Cocinando con la lengua
Pocas personas se preguntan el porqué de los nombres de algunas recetas en lengua castellana, es más, poquísimas saben cuál es el origen de esos nombres, a veces tan graciosos y cargados de historia.
Más de uno debería recurrir al diccionario para entender su significado, en la mayoría de los casos a la literatura y a la cultura popular de los pueblos de habla castellana, pero sobre todo al contexto y la época en que se escriben los hechos, entre la ironía y el sarcasmo.
El Quijote, primera obra literaria de la lengua castellana (año 1605), menciona los duelos y quebrantos a los que también llama empedrados y que no son otra cosa que huevos revueltos con torreznos o tocino.
El párrafo viene así: Una olla de algo más vaca que carnero, salpicón las más noches, duelos y quebrantos los sábados, lentejas los viernes, algún palomino de añadidura los domingos, consumían las tres partes de su hacienda.
Y sigue más adelante: Hallaron al paje cribando un poco de cebada para su cabalgadura y a Sanchica cortando un torrezno para empedrarle con güevos y dar de comer al paje, cuya presencia y buen adorno contentó mucho a los dos.
En la novela picaresca titulada El Guitón Onofre (1604), se presenta el plato de esta guisa: … aderezó su comida con un poco de tocino y huevos, que entre religiosos llaman la merced de Dios. Comió y fuésele pasando la cólera; que los duelos con pan son buenos.
Así que los Duelos y Quebrantos pasan a ser La meced de Dios, en su versión monacal y posterior al Quijote de La Mancha, como plato de convento, como medicina para la cólera y alimento del alma.
Pasando los años los torreznos y el tocino han sido sustituidos por el jamón serrano, algo más para pudientes que para mendigos y que más de uno ha transformado en un revuelto de huevos con chorizo, panceta y ajos.
Como diría Cervantes, muchos cocineros quieren hacer buenas migas entre lo que cocinan e ignoran, tanto en saber culinario como en literatura.
El origen de la palabra duelo viene del combate entre dos, los que se baten, es decir, los huevos o los huevos y los torreznos, el juego de palabras se lo debemos a Cervantes y no a las erradas interpretaciones de tantos atorrantes.

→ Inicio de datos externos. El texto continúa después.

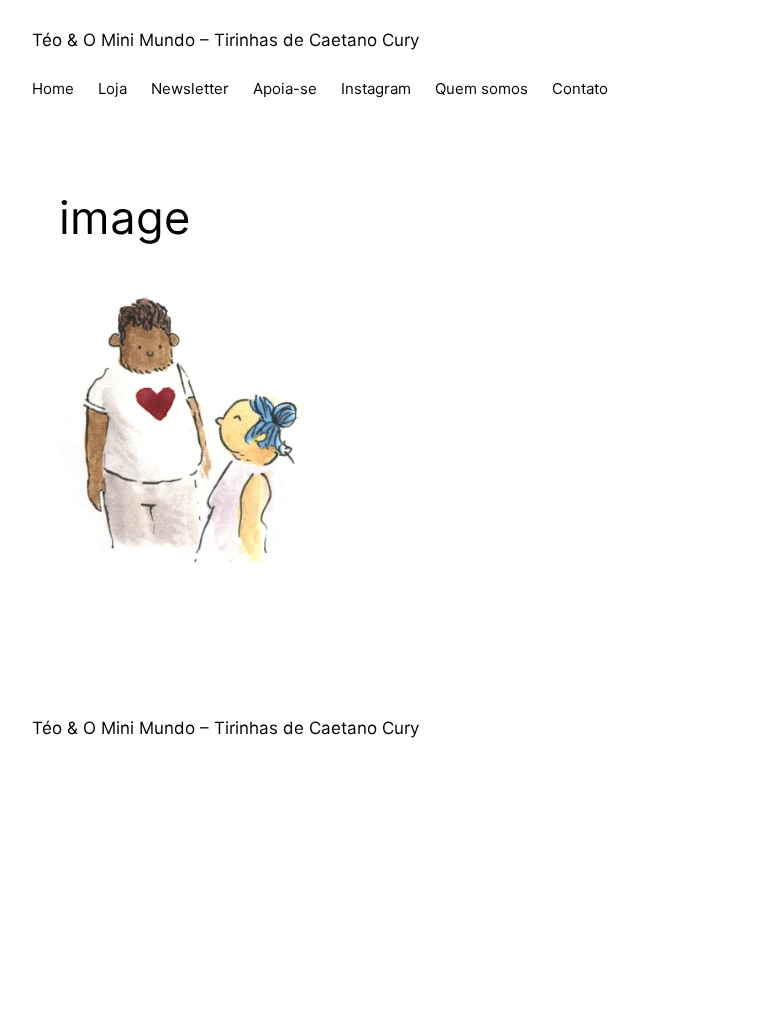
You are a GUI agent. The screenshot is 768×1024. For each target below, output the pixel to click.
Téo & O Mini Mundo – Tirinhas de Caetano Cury (225, 40)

Por lo demás, es cierto que en muchos lugares de La Mancha se seguía conservando la prohibición musulmana de comer carne de cerdo y que los cristianos como los judíos no comían carne los sábados, así que era menor el Quebranto de comer tocino, oculto en el huevo.
En el año 1732 aparece una referencia a los Duelos y Quebrantos, como un plato manchego a base de huevos revueltos y sesos.
Pero la explicación más extendida siglos después es aquella que dice: “Duelos y quebrantos” son términos estrictamente manchegos. Los pastores de aquí desempeñan un puesto de confianza cerca de sus amos y son responsables de cada oveja que está a su cuidado. Si muere una por accidente el pastor la desuella y cura la carne con sal y ajo. Luego el sábado, día de entregar la cuenta va a ver a su amo y le enseña la piel como prueba de que el cordero ha muerto. Entonces él se lleva la carne para cocerla en su casa. La pérdida del cordero es una pena, “duelo”, y un “quebranto” para el amo. En versión del irlandés Walter Starki (siglo XX).
A los buenos lectores les recomendamos una visita al Centro Virtual Cervantes y su Gastronomía del Quijote, donde hallarán más de medio centenar de recetas con sus correspondientes comentarios, tan buenos para el estómago como para los sesos.
Menos literatura pero más ironía tienen los nombres de otras recetas en castellano, como los andrajos, calandrajos, guiñapos o jarapos, todos ellos relacionados con los trapos, las telas rotas y la comida de pobres.
Tampoco hay que olvidar los entresijos, los zarajos o madejas de cordero, platos de muy antigua tradición que aún conservan algunos pueblos de España, también comida de pobres en la que se aprovecha hasta el envoltorio de las tripas (los entresijos).
Pero curiosamente y a lo largo de los siglos han sido las lentejas el plato más desdeñado en las mesas, comida de los viernes decía el Quijote, que para otros se quedó en comida de viejas.